Często słyszę: można wyrzucać resztki – pomidory, ogryzki jabłek, skórki po bananach, bo przecież to wkrótce zgnije i użyźni glebę. Po pierwsze – proces rozkładu materii organicznej trwa w wysokogórskich warunkach długo, po drugie – użyźnianie gleby to popieranie pokrzywy szczawiu, a nie goryczki czy skalnicy. Jednak najistotniejsze jest to, że zanim resztki organiczne zgniją, znajdzie je zwierzę: lis, a może niedźwiedź. l tu zaczyna się dramat. Dzikie zwierzęta szybko przekonują się, zamiast szukać naturalnego pokarmu, łatwiej penetrować miejsca wzdłuż szlaków turystycznych i schronisk. Tam zawsze znajdą coś pozostawionego przez turystów. Widziałem niedźwiedzia, który zjadł papier po kanapce, bo pachniał mu jedzeniem. Pod koniec ubiegłego lata spotkałem na Skupniowym Upłazie lisa. Zdjąłem plecak, by sięgnąć po aparat fotograficzny. Szybszy okazał się lis. Gdy wkładałem rękę do plecaka, stał już przy moich nogach, a pysk miał w plecaku. On był już nauczony, że gest sięgania do plecaka oznacza rzucenie mu jedzenia. Co zrobić z lisem, który w Dolinie Kościeliskiej na Polanie Pisanej wpada w tłum dzieci z wycieczki szkolnej i wyrywa jednemu z nich kanapkę? Co zrobić z niedźwiedziem, który tracąc bojaźń przed człowiekiem, podchodzi do ludzi na odległość kilku metrów’? Właśnie „Magdzie” kontakt z ludźmi kojarzył się z możnością pozyskania jedzenia.
Tragedia „Magdy” zaczęła się, gdy pewnego roku, przy pewnym schronisku zauważyła ją pewna pani. Nazwisko nie jest ważne. Pani ta, oburzona odłowieniem niedźwiedzicy przyznała później w liście do redakcji „Tygodnika Podhalańskiego”, że gdyby nie zaczęła dokarmiać głodnego niedźwiadka to pewnie biedactwo nie przeżyłoby najbliższej zimy. l tak dzięki dokarmianiu z rachitycznego niedźwiadka wyrosła potężna ,Magda”. Już jako matka trójki dzieci uczyła je, że lepiej wyłudzać i wymuszać jedzenie od turystów czy też gospodarzy schronisk, niż z wysiłkiem dużo większym zdobywać pokarm naturalny.
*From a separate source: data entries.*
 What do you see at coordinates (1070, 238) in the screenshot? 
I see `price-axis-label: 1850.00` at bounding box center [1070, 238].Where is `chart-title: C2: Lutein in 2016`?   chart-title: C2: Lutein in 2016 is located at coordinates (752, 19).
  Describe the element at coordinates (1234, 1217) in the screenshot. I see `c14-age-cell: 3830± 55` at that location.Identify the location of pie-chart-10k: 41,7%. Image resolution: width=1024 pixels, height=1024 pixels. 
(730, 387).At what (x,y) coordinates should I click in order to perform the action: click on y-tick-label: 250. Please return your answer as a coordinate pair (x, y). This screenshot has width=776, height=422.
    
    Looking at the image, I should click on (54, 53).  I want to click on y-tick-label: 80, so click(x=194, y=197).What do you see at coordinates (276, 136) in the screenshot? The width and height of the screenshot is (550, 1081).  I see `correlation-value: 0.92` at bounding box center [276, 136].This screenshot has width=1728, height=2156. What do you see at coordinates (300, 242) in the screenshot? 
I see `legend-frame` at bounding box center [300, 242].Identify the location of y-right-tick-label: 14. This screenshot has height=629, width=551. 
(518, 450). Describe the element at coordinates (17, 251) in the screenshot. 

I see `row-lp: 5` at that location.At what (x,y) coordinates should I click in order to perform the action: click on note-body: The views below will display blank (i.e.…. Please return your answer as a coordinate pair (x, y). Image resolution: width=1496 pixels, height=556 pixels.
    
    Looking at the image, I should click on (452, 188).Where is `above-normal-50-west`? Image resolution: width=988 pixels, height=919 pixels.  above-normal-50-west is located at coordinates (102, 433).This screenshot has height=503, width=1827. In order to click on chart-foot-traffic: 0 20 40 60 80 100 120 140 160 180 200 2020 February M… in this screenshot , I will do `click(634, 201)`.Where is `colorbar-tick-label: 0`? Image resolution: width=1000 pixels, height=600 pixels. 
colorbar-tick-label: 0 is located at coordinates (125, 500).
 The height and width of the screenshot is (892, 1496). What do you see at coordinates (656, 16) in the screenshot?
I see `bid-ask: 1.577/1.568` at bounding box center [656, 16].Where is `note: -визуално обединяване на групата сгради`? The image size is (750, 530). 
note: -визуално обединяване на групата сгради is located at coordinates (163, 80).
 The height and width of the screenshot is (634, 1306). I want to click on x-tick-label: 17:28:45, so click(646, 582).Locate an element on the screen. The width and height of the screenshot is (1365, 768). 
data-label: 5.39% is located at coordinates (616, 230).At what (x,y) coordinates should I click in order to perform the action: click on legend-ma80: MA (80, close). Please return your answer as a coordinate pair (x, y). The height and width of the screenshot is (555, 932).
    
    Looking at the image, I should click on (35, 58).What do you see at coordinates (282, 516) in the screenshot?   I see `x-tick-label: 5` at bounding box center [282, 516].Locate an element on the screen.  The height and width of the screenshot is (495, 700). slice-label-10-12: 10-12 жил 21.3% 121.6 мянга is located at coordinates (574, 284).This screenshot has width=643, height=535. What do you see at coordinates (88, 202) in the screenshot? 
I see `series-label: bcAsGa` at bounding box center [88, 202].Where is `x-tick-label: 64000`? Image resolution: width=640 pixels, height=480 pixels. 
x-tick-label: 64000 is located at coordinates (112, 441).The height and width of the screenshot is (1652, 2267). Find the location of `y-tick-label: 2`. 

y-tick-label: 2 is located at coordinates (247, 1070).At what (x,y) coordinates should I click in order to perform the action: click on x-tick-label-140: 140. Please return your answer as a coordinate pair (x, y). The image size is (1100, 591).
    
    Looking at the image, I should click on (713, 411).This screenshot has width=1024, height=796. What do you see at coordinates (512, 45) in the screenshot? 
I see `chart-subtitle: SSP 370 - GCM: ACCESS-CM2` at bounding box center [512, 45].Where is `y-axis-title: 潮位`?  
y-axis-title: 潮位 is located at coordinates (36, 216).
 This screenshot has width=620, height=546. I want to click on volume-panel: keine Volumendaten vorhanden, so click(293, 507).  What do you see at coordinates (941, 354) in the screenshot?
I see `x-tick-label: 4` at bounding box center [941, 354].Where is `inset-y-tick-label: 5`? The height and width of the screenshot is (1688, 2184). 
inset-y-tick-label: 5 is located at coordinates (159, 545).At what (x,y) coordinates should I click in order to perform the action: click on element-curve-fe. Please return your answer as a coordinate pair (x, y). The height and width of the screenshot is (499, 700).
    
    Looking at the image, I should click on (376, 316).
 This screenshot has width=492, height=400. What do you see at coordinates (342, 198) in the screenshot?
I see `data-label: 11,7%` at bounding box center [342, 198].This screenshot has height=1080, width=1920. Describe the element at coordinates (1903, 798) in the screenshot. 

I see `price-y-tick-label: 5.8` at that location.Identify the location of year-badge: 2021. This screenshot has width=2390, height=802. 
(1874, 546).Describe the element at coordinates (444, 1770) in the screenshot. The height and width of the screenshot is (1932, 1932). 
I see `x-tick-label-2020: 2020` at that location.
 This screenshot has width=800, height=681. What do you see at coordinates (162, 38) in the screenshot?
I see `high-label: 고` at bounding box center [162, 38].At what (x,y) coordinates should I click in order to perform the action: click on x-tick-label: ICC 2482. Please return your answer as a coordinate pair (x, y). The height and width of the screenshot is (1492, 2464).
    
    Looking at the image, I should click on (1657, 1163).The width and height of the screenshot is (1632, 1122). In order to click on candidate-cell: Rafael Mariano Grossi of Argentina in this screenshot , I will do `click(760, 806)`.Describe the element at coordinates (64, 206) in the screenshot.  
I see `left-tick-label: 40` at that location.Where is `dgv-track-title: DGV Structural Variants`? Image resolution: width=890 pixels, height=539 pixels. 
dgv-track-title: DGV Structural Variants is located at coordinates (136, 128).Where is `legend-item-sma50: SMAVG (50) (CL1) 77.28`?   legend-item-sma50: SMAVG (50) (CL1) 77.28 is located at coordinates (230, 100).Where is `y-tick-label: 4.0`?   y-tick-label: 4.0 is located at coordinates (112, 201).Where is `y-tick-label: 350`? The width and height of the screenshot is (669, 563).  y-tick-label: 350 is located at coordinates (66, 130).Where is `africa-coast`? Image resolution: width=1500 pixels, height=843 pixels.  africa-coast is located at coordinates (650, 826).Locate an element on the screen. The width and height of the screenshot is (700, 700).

Jestem więc przekonany, że ta pani o dobrym sercu powinna być umieszczona na pierwszym miejscu długiej listy osób. które najbardziej przyczyniły się do śmierci „Magdy” i dożywotniego uwięzienia jej dzieci.
Pamiętam pysk „Magdy” zaklinowany między prętami klatki. Pamiętam ogłupiałe ze strachu niedźwiadki. To była jedyna w swoim rodzaju szansa – patrzeć z odległości metra w przekrwione oczy „Magdy”. Oby nie było już nigdy więcej takich okazji !
Klatki załadowano na platformę samochodu przy leśniczówce „Wanta”. W jednej była niedźwiedzica „Magda”, w drugiej trójka jej dzieci. Wsiedliśmy z Władkiem Cudzichem do kabiny kierowcy. Gdy ruszyliśmy, wystawiłem głowę przez okno. Łapy niedźwiedzi wyciągnięte były przez pręty do granic możliwości – jakby chciały wyrwać ich uwięzione ciała z klatek i przenieść do lasu. Ale najbardziej przejmujące były ich pyski. Wciągały nozdrzami zapach lasu – zdawało się, że pociągając nosami płaczą. Wydawały ciche odgłosy. Panie Władku, czy można się przyznać, że płakaliśmy wszyscy razem?
Podczas krótkiego postoju pod dyrekcją TPN samochód z klatkami otoczyło wiele osób. Wszyscy czuli się dziwnie i nieswojo. Jakby wstydzili się, że są ludźmi.